Most distressing. Akin to taking a love letter and “parsing” the construction.

God gave us much imagery and told us stories to support and
comfort us in our journey back to Him. Set aside the
works of speculative “theology” and listen to the Word of God
Himself, is my thought. And, for some reason, I do get the
idea that the current Holy Father might just agree with me.
Put Aquinas back on the shelf and open the Scriptures - to
read of lambs, and a good thief, a man fallen among robbers,
the birds of the air and a little lost sheep, carried on the shoulders of the Good Shepherd.

God told us stories and Jesus urged us to become
child-like, in turning to His Father. No wonder God gave
us stories, for He knows well the hearts of human beings.
We will remember a story long after
dessicated theological “syllogisms” are gone from memory.

There is, to me, a hubris - in turning away from the word
of God to craft our own theological “inventions” and “constructs.”

But then God told Adam Stay away from the tree of
the knowledge of good and evil, yet the first man and
woman could not resist. They took and ate of that fruit.
Well neigh irresitible, the fruit of that tree.

■ Written request
List every word that the passage on Scripture and theology sets inside quotation marks.

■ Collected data

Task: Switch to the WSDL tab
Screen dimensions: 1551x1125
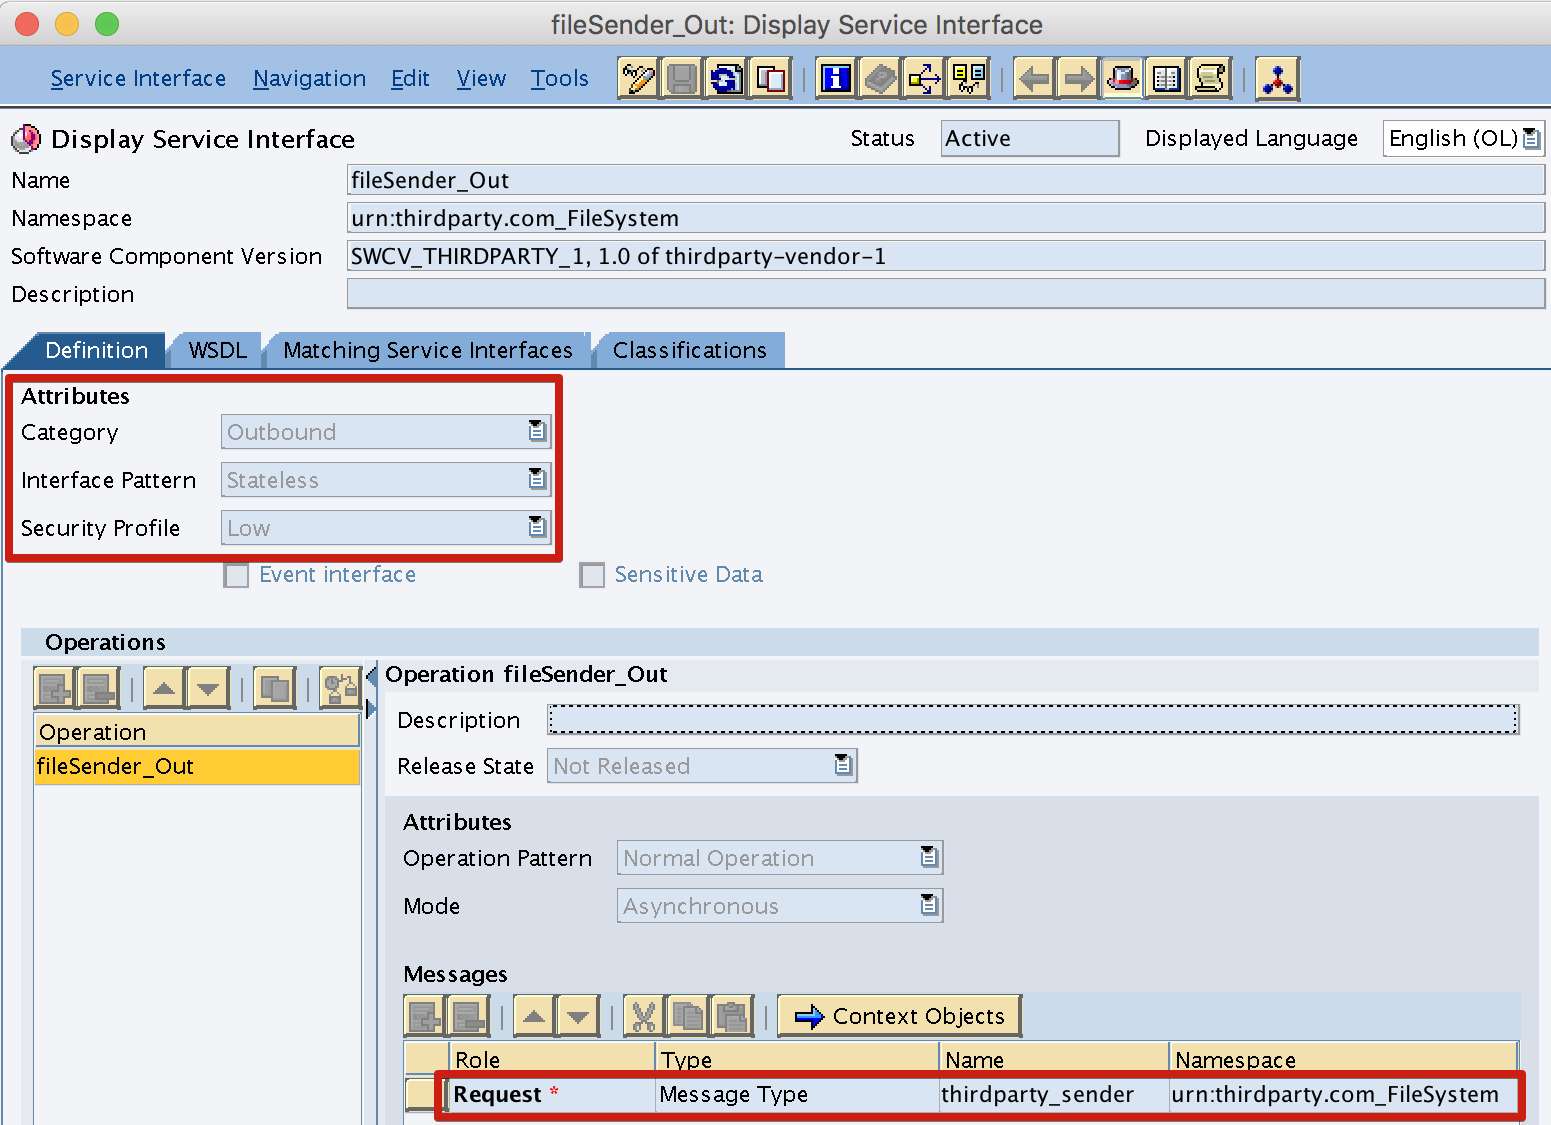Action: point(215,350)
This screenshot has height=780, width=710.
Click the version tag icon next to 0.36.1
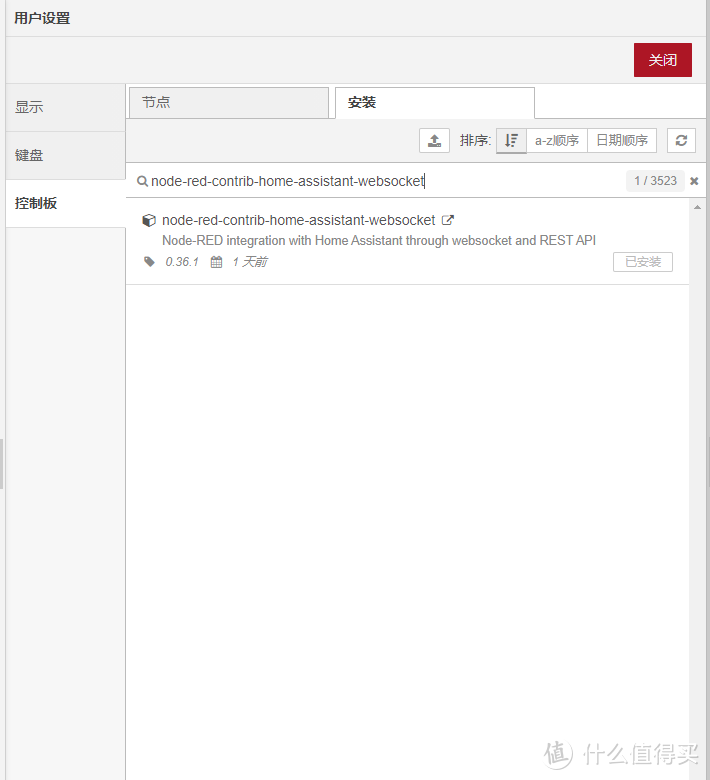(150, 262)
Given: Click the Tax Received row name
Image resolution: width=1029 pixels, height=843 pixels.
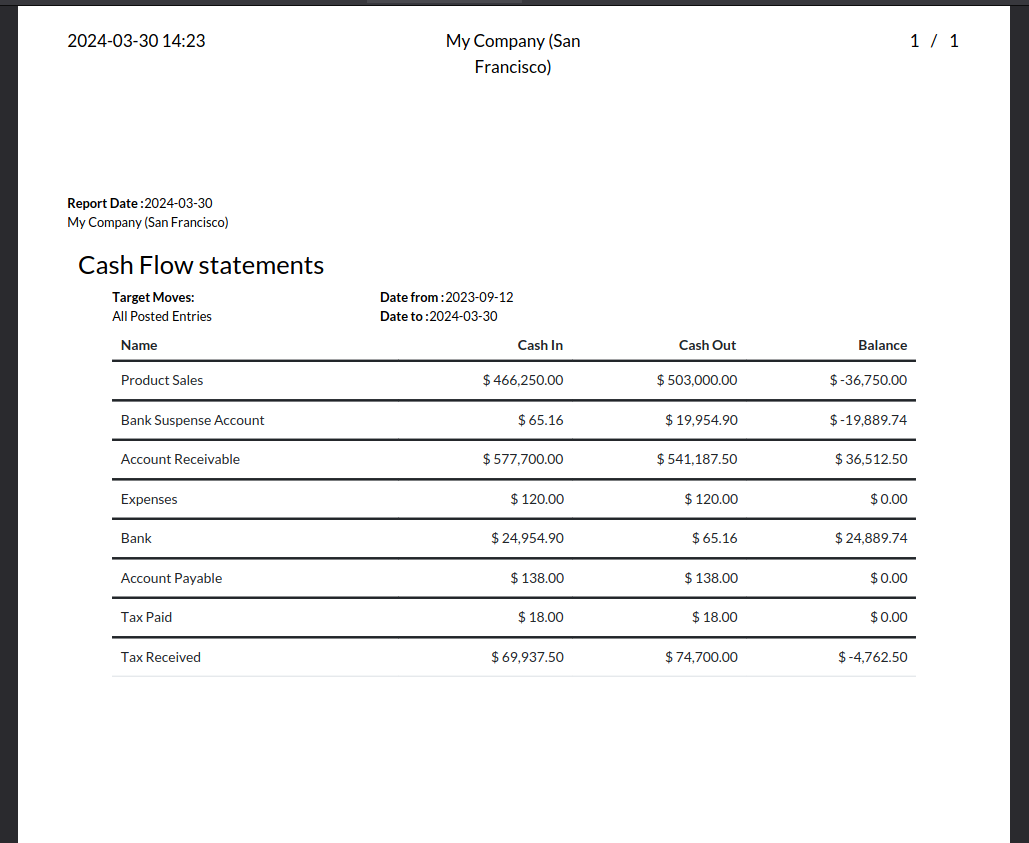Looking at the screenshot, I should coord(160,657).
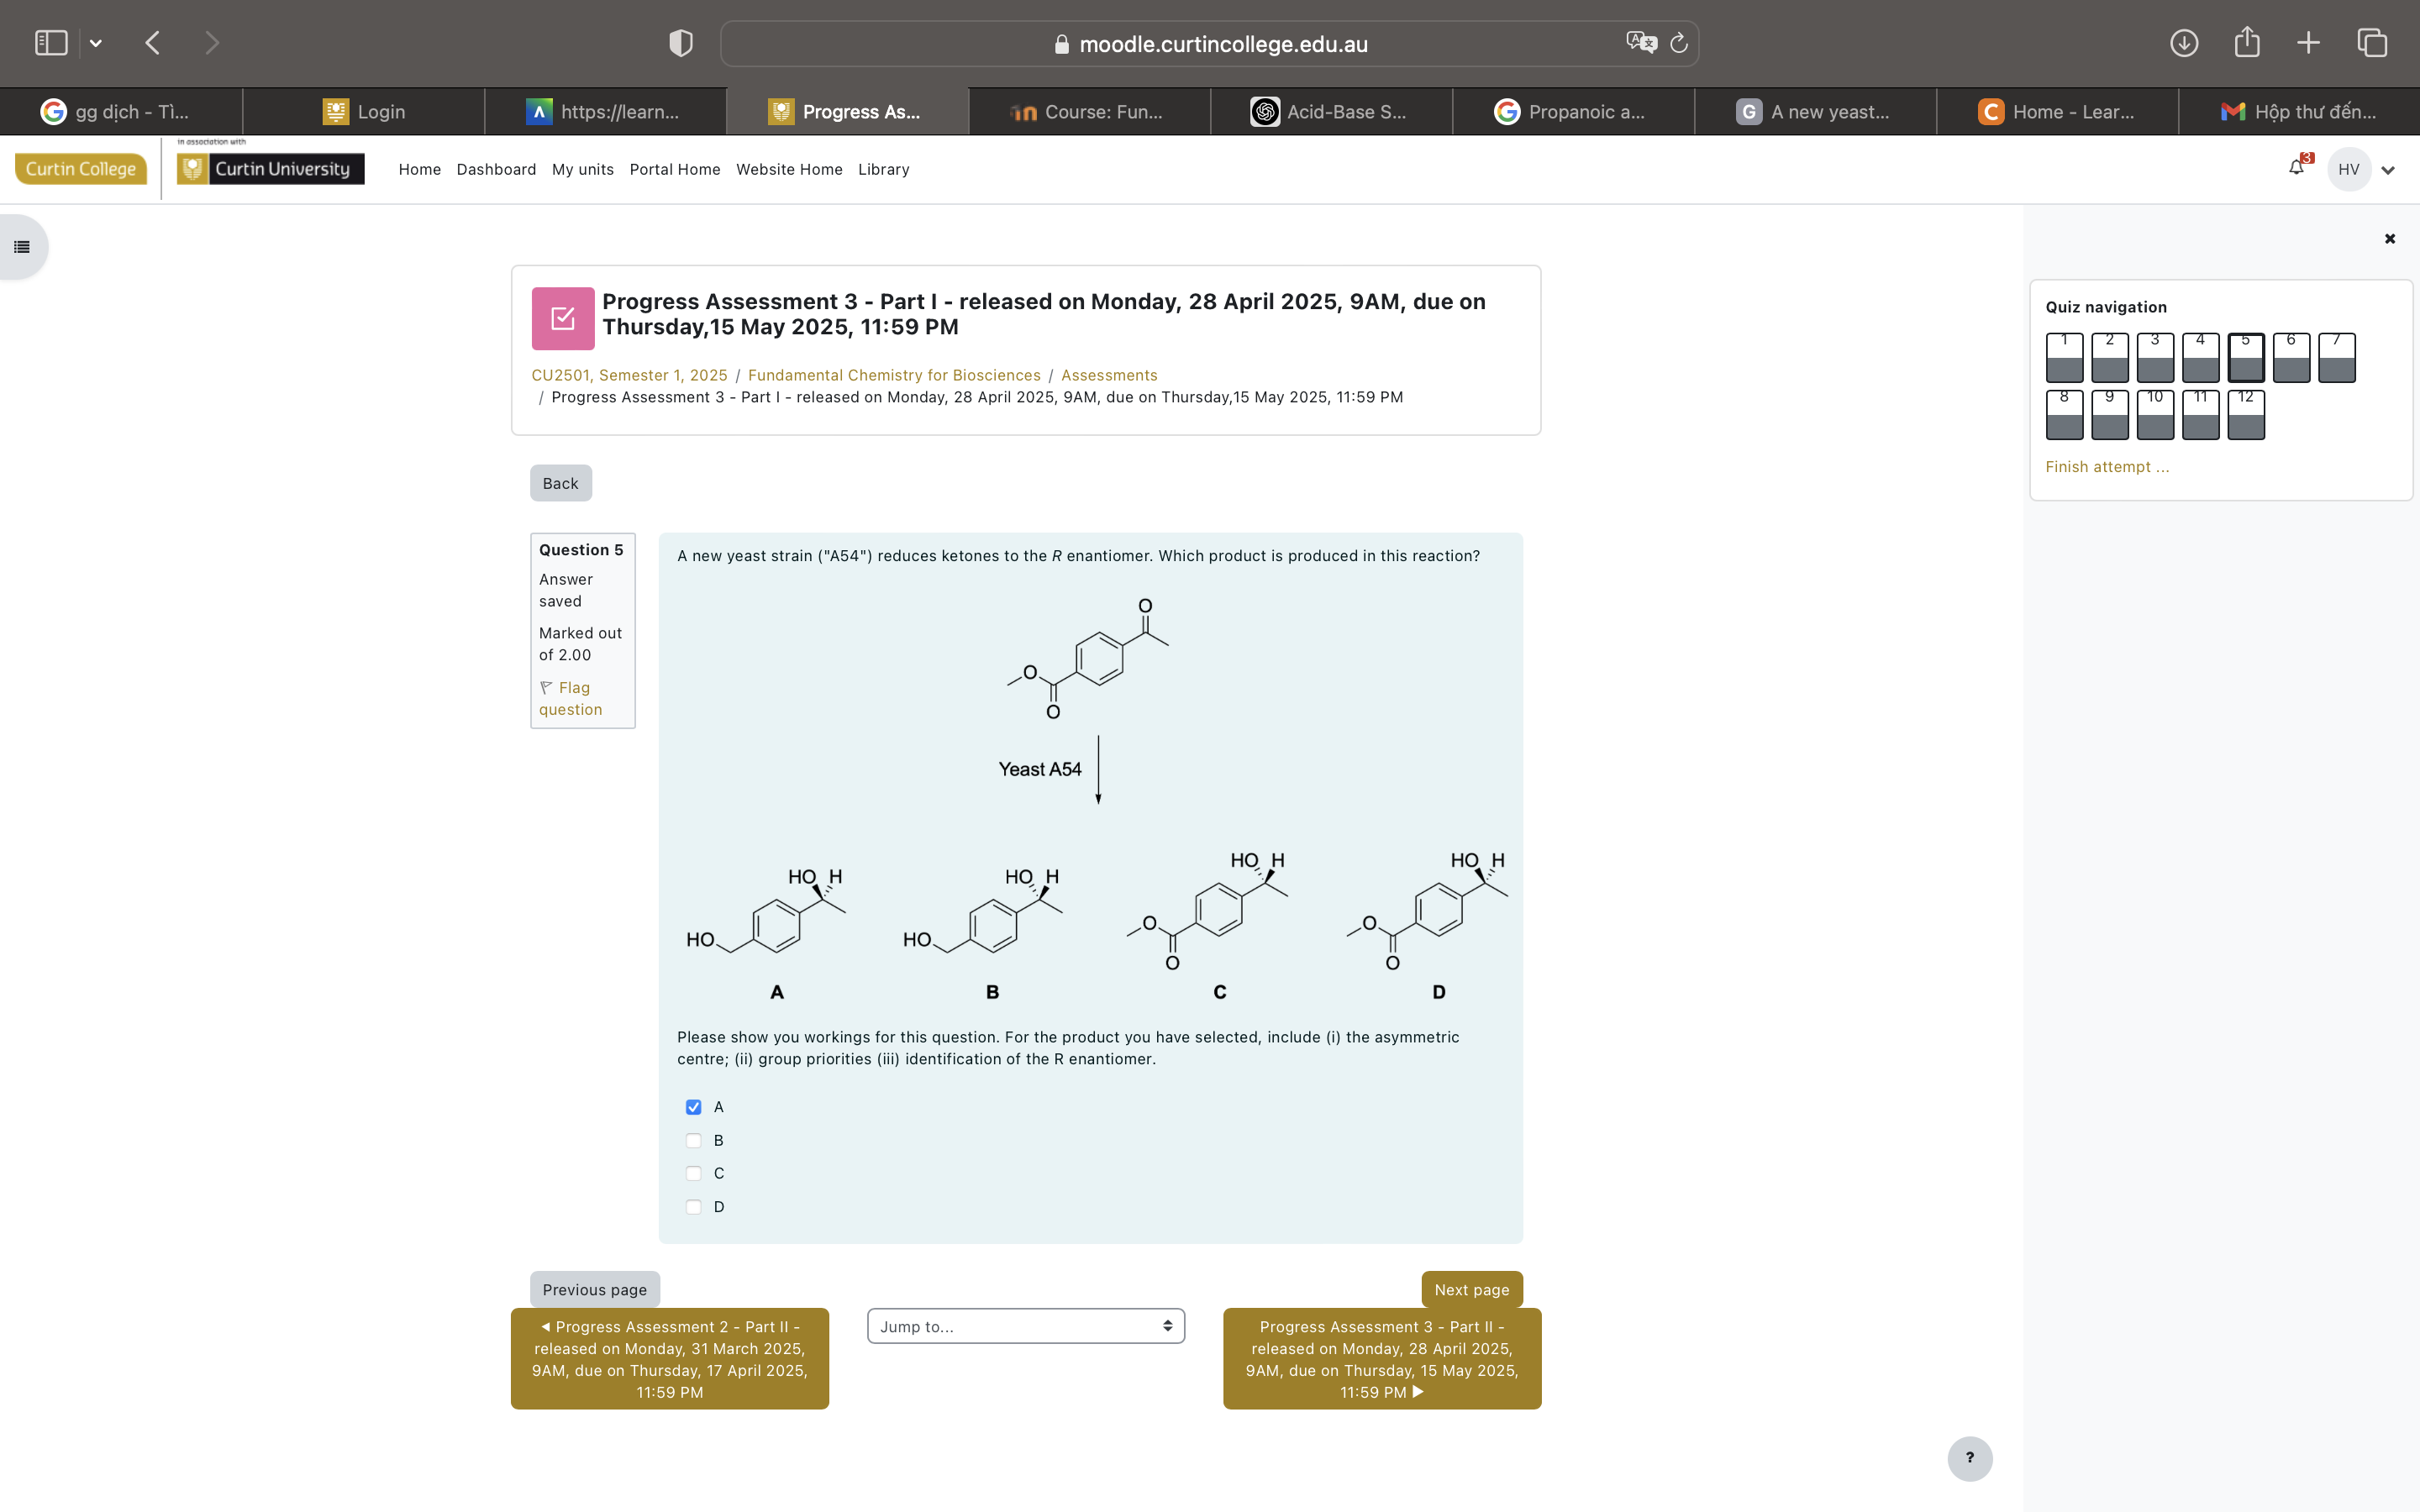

■ Answer to this problem
parsing, theology, syllogisms, inventions, constructs